BALTIMORE–Two large merchants here at NACHA’s Payments 2012 conference expressed decidedly negative views toward the U.S. path to EMV chip card adoption.

During a panel discussion, representatives from The Home Depot Inc. and movie theater operator AMC Entertainment Inc. cited among their top beefs a lack of consensus on whether the U.S. will embrace a chip-and-PIN approach or merely require a signature for chip card transactions. Another concern is whether merchants will experience any financial benefits from such a conversion, they said.

The merchants agreed the EMV standard adds a layer of security against counterfeit card fraud by blocking replication of magnetic stripe data. But the cost to shift to EMV is not necessarily worth the effort in the existing interchange environment, they suggested, while also citing the confusion over how issuers and merchants will implement EMV and who will benefit.

Visa last year announced a series of incentives to encourage issuers and merchants to adopt EMV technology over the next several years, including a liability shift for fraudulent transactions beginning in 2015 for merchants that do not adopt EMV (see story).  Visa's announcement left the door open to those implementing the technology to decide whether they want to enable chip card acceptance with only a signature instead of a PIN, which some observers say has created industry confusion.

MasterCard in January released its own EMV guidelines that lean more toward using PINs (see story).

Visa's promise that merchants adopting EMV as early as this year will get a break on Payment Card Industry data-security standards compliance efforts is not a big enough incentive, Terry Crawford, AMC senior vice president and treasurer, told attendees.

Foregoing certain PCI-audit costs "is not enough money to [motivate] us to shift to EMV," Crawford said.

And merchants should pay a lower interchange rate or receive some other, unspecified type of financial incentive in return for going to the "excessive effort" of implementing EMV, which primarily will benefit banks by lowering their fraud costs, said Malcolm Nunes, Home Depot senior manager for financial services.

The PIN-versus-signature controversy also likely will not be easily resolved, the merchants contended.
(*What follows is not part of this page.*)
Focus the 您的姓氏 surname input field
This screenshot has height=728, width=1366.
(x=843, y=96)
Some U.S. card issuers initially are pursuing a chip-and-signature approach to EMV instead of the chip-and-PIN route used in most global markets, but both large merchants said they are staunchly against broad adoption of EMV that does not require PINs.
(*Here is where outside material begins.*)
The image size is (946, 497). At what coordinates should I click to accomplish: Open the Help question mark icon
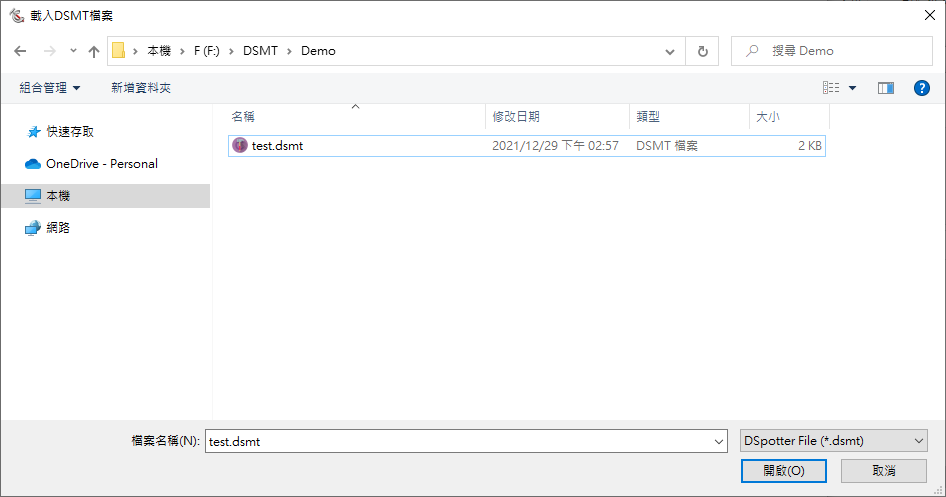[x=922, y=88]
"PIN is obviously the means of true authentication," Nunes said.

Merchants approving chip card transactions based only on a signature is "not going to happen," Nunes said, noting merchants would prefer PIN-based EMV transactions to ensure transactions are valid in case of customer disputes.
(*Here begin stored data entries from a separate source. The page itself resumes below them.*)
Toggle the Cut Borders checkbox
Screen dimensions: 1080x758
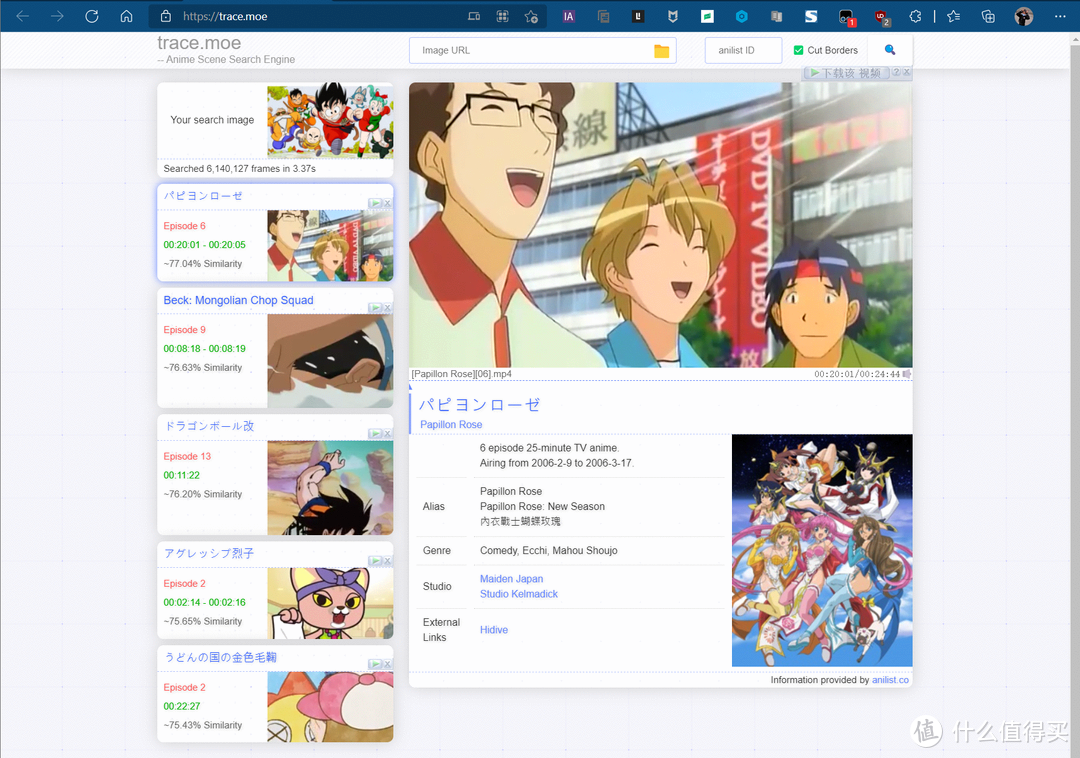pyautogui.click(x=798, y=50)
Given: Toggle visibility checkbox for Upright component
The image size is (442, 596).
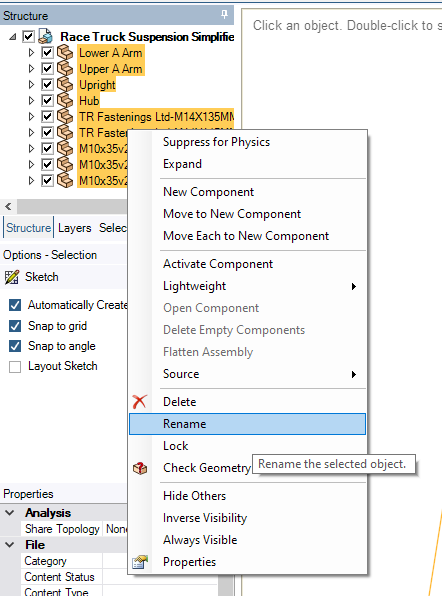Looking at the screenshot, I should (47, 84).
Moreover, Home Depot has no real business case to support EMV in its present guise, Nunes said.

"A liability shift is nothing more than preserving existing liability," he said. "Right now, there is a stick, but no carrot. There is almost an argument (to be made) that I should wait until after the liability shift to see what my losses are, then I will have a business case."

Even if issuers and merchants agree to push ahead with broad EMV adoption, AMC's Crawford is skeptical whether the U.S. could be EMV-ready by 2015, when Visa's liability shift is set to take place.

"I'm not certain the timelines laid out so far are hard and fast," Crawford said. "There will need to be a tremendous investment, ... but if you look at how things have played out (in other countries) over the years, the timelines will have to be moved. We'll wait and see."

Meanwhile, Home Depot’s point-of-sale mobile payment test with PayPal Inc. is going well, Nunes said (see story).

"One of the reasons we (teamed with) PayPal is that they were aligned with us," Nunes said. "A lot of other digital wallets are pass-through systems based on existing (payment methods). Why would I sign up with a Google (Wallet) when all that is in it is a MasterCard (payment method)? It (would just be) driving a mix of transactions that would be more expensive."

Home Depot's partnership with PayPal creates a "blended" cost for transactions that is palatable to both sides, Nunes said, declining to specify how costs compare with traditional payment methods, including cards.

Integrating the new technology was "not as bad as we thought," and fraud is not a concern, he said.

"It is early (in the PayPal partnership). but the (fraud risk) is something we are reasonably comfortable with and will continue to monitor," Nunes said.